"今日の放課後開けといてな?"

LINEの通知が鳴ったのは、昨日の夜のことだった。ひそかに片想いしている今吉からそう連絡来たことに、内心とても喜んだ。だって今日は、今吉の誕生日だから。


「諏佐ぁ〜どうしよ〜」

「どうしようったってそんな緊張する要素ないだろ」

今吉がトイレに発ったのを見計らって、諏佐の前の席を陣取る。次の授業の用意をしていた彼は、その手を止めて溜め息を吐いた。呆れた顔をしながらも、なんだかんだ話に付き合ってくれる諏佐は優しい。

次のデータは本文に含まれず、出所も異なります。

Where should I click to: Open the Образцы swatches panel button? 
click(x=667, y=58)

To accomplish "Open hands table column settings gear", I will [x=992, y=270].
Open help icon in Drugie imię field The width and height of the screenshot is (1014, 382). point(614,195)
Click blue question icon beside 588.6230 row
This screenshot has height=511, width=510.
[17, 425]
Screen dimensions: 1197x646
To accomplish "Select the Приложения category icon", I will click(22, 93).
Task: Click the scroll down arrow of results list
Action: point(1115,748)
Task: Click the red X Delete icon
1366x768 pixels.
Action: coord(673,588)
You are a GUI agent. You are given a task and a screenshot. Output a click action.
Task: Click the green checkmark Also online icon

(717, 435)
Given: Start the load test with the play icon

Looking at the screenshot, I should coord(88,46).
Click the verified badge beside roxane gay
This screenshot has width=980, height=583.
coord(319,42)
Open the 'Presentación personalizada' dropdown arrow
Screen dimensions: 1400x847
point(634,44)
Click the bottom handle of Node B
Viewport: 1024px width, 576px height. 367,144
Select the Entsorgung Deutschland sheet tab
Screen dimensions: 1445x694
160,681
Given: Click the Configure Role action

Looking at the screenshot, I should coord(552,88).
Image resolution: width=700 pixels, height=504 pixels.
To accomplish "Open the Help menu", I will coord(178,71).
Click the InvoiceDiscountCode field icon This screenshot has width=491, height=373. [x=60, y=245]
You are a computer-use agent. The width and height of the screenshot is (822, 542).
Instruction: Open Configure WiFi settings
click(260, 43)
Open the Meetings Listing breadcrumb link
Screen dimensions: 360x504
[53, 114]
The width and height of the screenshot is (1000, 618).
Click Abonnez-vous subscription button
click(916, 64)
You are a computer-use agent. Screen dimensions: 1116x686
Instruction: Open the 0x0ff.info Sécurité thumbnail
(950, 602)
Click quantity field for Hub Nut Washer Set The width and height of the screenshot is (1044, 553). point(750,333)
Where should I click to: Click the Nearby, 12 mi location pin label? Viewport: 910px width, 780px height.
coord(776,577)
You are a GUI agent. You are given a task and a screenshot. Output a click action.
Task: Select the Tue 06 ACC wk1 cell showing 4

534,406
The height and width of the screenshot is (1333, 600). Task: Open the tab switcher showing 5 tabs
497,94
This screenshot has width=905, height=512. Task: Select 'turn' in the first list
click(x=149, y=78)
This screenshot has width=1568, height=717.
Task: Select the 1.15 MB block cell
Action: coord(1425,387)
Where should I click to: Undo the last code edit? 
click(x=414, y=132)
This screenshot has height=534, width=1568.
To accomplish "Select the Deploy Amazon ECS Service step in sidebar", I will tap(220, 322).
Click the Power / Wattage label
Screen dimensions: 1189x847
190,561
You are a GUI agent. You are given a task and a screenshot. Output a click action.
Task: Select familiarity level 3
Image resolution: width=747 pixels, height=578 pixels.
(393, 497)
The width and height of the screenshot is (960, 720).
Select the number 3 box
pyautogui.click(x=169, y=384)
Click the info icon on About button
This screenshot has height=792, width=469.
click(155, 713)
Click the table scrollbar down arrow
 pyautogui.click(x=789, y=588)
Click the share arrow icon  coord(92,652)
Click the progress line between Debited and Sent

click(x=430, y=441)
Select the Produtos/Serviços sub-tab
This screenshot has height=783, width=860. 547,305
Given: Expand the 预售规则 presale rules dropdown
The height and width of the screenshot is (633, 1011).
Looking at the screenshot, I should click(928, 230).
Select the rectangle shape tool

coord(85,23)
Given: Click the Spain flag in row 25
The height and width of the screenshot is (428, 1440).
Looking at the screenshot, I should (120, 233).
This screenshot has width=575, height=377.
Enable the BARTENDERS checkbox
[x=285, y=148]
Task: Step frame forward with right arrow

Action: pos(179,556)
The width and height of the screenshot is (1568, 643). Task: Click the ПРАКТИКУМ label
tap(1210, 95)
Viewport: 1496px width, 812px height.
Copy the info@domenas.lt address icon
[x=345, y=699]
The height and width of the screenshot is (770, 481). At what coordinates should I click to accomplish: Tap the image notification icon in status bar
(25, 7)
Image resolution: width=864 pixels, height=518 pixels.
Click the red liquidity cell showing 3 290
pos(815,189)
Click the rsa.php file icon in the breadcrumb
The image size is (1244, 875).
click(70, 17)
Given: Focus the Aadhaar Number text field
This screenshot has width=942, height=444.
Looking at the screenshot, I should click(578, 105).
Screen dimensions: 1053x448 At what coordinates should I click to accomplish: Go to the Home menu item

「だって......な、何で呼ばれたのかも疑問だし...」

「...神崎、ひとついい事教えてやるよ」

「いい事?」

「今日、あいつ誕生日だろ?」

「うん、それは知ってる」

「バスケ部の奴らでお祝いしようって話になってたんだけどな、明日にしてくれって今吉の方から頼んできたんだ」

「へぇー」

いや、それってつまり......?

「今日、あいつはお前と二人っきりで過ごすつもりってことだ」

意地悪そうに笑った諏佐は、私にとんでもない爆弾を落としていきました。


放課後になり帰りの準備をしていると、今吉に呼ばれ屋上に連れられた。校庭では部活の準備をしている生徒たちでいっぱいだ。

「今吉、部活は?」

「話終わったら行くわ」

「あ、そう...」

今吉はフェンスに寄りかかりポケットに手を突っ込んだ。そして、何かを待つようにこちらを見た。口元を歪めたその顔を見て、私は確信した。彼が待っている言葉を。

「い、今吉、あの、」

「ん?」

わざとらしくいつもより言葉が、雰囲気が、表情が柔らかい。胸が痛くなるほどに鼓動を打つ。

「誕生日、おめでとう...」

「おーきに」

......あれ?あんまり嬉しそうじゃない...?こんなに緊張しているのに、態度が軽い。

「誕生日祝われるのは嬉しいで?」

「こ、心読むなサトリ!」

今吉は楽しそうに笑った。しかし、急に真顔に戻って私の前へと距離を詰める。目の前が彼の顔でいっぱいになり、頬にかかる髪を掬い上げられた。

「なあ凪沙、そろそろ付き合わへん?」

「はあああ!?」

今吉はすっと離れてうざったそうに片耳に指を突っ込んだ。

「うっさいわー、お前ワシのこと好きやろ?」

「はあああ!?」

「だからうっさいわ!」

最悪だ...。何で、私が今吉のこと好きなのバレてるの?サトリだから?妖怪だから?サトリ怖い。妖怪怖い。今吉怖い。

思わずしゃがみ込んだ私と同じように今吉もしゃがんだ。ゆっくりと頭を撫でられる。その手は温かくて。表情はとっても優しくて。恥ずかしくて目尻に溜まった涙を優しく拭ってくれた。今吉、好き。好きだよ。

「ワシも好きや」

「嘘だ...」

「何でや」

「私の方が絶対好きだもん」

「っ、お前は......」

ぐいっと腕を引かれ、ぽすりとその腕に収まった。痛いほどに抱きしめられる。

「なあ、これから試合や受験で忙しゅうなるけど、お前がいてくれたら、きっと、心強いと思うんや」

「......」

「だから、付き合わん?」

「うん...!」

思いっきり泣いてしまった私の背中を今吉はあやすように撫でた。今日は今吉の誕生日のはずなのに、予想外のプレゼントを貰ってしまった気分だ。あやす今吉に甘えて肩に擦り寄ると、今吉はくすぐったそうに笑った。

ありがとう、今吉。そして、これからよろしく。